On 4G, the government will press ahead with its target of achieving 95% coverage by 2025 through the Shared Rural Network Programme. On 5G, the commitment is less clear, with a pledge only that “a majority” of the population will have a 5G signal by 2027.

But it is perhaps what the White Paper does not say about the potential for greater regional economic equality through improved connectivity that is most interesting. The White Paper notes that better connectivity helps the development of high-value sectoral clusters. It also declares that “high quality digital infrastructure can deepen local labour markets through remote working, making it more attractive for both workers and companies to locate regionally”.  But this is one of just three mentions of remote working in the entire White Paper – and the other two are in reference to the effects of COVID-19 lockdowns.

The future of work is, perhaps understandably, a topic that the authors of the White Paper had no intentions of trying to solve. It is also true that, with pandemic restrictions falling away and more people return to daily commuting and office working, the current situation is perhaps too fluid for a document that is concerned with setting clear measures of success for the next eight years.
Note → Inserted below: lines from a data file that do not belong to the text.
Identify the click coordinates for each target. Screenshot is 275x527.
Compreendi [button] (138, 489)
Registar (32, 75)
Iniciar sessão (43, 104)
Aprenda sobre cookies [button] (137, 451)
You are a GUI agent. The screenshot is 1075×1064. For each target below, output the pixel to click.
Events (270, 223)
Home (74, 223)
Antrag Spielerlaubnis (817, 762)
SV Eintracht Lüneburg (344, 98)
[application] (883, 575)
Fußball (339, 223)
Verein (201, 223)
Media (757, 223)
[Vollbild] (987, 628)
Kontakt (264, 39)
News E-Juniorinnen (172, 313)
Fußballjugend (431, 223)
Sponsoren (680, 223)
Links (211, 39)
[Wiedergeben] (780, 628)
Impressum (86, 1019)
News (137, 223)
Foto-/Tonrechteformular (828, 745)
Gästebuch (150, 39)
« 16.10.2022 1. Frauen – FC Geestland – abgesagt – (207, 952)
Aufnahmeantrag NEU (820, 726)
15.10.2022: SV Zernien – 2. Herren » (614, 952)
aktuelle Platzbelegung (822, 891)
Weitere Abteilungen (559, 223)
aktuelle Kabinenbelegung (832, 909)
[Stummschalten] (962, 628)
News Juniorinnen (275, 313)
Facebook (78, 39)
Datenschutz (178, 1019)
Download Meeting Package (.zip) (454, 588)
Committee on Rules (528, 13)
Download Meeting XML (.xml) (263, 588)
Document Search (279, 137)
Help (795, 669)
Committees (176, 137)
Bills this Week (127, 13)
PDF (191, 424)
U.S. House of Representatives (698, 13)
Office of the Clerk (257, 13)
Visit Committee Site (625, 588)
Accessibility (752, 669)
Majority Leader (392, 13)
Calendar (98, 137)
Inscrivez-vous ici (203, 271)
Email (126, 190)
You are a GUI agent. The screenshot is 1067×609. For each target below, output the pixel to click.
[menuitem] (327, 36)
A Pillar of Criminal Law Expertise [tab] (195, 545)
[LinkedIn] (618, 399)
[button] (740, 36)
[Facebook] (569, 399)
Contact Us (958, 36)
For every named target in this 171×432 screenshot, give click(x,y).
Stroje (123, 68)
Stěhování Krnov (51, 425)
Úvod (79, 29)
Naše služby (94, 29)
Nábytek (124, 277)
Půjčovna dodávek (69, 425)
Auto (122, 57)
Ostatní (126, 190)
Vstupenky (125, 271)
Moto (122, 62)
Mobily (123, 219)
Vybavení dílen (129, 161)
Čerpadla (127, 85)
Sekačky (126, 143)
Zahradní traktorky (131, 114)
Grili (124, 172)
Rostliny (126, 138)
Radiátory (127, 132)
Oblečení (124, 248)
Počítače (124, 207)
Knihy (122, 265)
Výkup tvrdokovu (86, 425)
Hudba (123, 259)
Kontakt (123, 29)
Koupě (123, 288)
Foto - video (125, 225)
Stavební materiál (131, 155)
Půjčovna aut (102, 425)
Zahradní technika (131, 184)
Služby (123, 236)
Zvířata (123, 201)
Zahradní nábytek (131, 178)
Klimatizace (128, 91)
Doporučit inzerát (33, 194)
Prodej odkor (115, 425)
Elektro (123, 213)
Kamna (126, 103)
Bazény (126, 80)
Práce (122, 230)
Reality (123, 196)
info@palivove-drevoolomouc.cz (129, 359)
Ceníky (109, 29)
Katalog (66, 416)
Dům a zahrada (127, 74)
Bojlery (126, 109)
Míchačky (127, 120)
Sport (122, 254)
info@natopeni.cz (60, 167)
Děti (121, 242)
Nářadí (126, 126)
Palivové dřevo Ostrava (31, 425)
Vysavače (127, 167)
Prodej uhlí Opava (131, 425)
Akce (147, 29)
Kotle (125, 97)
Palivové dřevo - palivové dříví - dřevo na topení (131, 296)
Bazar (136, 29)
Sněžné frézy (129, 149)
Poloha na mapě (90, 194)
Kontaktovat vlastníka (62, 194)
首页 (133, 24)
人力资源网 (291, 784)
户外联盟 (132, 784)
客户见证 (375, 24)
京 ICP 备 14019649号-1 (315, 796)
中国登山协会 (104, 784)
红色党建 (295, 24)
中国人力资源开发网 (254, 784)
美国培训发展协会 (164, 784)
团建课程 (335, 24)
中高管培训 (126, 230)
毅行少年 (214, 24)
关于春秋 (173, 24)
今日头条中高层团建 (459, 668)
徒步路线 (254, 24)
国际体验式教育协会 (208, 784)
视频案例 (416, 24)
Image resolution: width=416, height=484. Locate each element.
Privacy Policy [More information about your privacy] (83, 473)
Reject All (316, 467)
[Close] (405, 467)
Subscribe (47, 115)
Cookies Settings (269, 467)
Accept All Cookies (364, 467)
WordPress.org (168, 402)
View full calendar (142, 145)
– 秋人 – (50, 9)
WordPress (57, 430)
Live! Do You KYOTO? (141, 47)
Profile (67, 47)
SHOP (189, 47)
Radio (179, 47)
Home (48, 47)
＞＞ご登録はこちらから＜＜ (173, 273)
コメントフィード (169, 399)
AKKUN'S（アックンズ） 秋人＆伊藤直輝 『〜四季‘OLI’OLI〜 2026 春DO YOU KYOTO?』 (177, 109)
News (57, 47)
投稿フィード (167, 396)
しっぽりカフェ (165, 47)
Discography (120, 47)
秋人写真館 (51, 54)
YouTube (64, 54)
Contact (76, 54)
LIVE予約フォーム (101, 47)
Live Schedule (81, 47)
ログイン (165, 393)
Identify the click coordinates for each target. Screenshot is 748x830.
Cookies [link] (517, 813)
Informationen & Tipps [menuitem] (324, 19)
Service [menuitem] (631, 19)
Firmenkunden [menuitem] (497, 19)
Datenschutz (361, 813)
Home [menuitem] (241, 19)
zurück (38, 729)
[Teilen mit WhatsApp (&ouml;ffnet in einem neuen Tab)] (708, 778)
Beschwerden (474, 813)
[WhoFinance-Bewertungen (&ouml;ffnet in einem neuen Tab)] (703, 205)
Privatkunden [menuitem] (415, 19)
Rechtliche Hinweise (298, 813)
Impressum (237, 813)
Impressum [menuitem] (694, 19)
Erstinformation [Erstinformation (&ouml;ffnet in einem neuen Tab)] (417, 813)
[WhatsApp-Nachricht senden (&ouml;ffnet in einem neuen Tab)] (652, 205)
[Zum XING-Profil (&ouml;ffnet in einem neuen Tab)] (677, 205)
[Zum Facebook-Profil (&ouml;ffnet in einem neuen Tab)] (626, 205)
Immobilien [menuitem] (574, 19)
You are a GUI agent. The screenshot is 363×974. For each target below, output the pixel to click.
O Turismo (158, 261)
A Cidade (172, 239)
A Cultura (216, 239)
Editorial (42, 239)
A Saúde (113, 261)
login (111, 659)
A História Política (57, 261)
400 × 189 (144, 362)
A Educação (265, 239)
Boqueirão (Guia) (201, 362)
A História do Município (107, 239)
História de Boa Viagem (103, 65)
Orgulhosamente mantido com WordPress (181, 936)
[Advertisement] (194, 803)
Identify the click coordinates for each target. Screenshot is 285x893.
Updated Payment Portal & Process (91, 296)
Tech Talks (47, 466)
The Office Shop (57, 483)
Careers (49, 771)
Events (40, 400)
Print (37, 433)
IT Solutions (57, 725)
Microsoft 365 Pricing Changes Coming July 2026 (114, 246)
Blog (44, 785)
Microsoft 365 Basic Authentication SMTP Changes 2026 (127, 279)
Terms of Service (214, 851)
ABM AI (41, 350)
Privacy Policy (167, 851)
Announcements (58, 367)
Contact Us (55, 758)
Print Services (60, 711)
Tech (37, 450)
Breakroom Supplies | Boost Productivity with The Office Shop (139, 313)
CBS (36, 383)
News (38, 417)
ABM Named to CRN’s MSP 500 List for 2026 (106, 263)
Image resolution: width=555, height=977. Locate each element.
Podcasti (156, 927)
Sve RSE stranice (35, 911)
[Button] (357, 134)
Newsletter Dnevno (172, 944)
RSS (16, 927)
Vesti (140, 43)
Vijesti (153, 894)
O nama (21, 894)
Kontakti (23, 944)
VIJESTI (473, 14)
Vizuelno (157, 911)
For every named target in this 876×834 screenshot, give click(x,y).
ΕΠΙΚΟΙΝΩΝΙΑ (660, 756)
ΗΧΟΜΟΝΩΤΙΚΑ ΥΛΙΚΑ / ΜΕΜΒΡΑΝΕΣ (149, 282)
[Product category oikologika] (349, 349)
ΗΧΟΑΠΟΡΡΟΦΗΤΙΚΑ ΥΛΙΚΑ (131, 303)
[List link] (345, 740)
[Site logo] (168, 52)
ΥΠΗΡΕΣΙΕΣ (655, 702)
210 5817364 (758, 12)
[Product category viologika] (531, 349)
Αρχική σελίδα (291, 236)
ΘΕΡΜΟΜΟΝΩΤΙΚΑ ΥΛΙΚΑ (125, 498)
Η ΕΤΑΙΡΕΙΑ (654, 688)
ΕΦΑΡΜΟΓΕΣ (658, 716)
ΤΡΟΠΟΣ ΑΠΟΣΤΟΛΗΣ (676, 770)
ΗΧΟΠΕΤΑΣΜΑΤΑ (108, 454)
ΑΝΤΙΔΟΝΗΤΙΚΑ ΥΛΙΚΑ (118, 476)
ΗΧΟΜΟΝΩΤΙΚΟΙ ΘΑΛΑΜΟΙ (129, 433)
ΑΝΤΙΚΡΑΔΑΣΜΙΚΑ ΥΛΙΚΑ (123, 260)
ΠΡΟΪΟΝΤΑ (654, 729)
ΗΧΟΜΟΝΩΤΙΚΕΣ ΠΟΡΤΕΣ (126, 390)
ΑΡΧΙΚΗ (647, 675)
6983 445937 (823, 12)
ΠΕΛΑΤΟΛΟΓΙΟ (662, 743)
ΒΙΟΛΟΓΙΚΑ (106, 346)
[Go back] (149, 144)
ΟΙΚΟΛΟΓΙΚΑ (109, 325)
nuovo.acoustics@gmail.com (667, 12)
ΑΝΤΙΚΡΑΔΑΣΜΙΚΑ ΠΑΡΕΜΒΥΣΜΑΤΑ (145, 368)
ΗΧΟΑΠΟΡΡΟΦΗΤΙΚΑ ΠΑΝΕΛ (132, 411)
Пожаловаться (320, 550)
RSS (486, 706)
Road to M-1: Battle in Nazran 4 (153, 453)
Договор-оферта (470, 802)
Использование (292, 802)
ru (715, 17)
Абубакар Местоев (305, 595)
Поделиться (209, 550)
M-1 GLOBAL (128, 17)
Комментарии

More ominously, advocates of the pre-pandemic status quo have a great deal invested in a UK where most people travel to work that takes place in its own dedicated physical space and where city centres are geared towards servicing this daily influx. With some national newspapers mounting what appears like a campaign to reverse the move toward remote working (a trend which long predates anti-COVID restrictions) it is perhaps understandable why the government chose to give such little emphasis to what may become a key driver of a more regionally economically equal Britain. The growth of remote working could do more – and do more quickly – to reverse the dominance of London and the South East than any amount of improvements in town centres, education standards and bus routes. Yet it is something we may not hear the government talking about at all.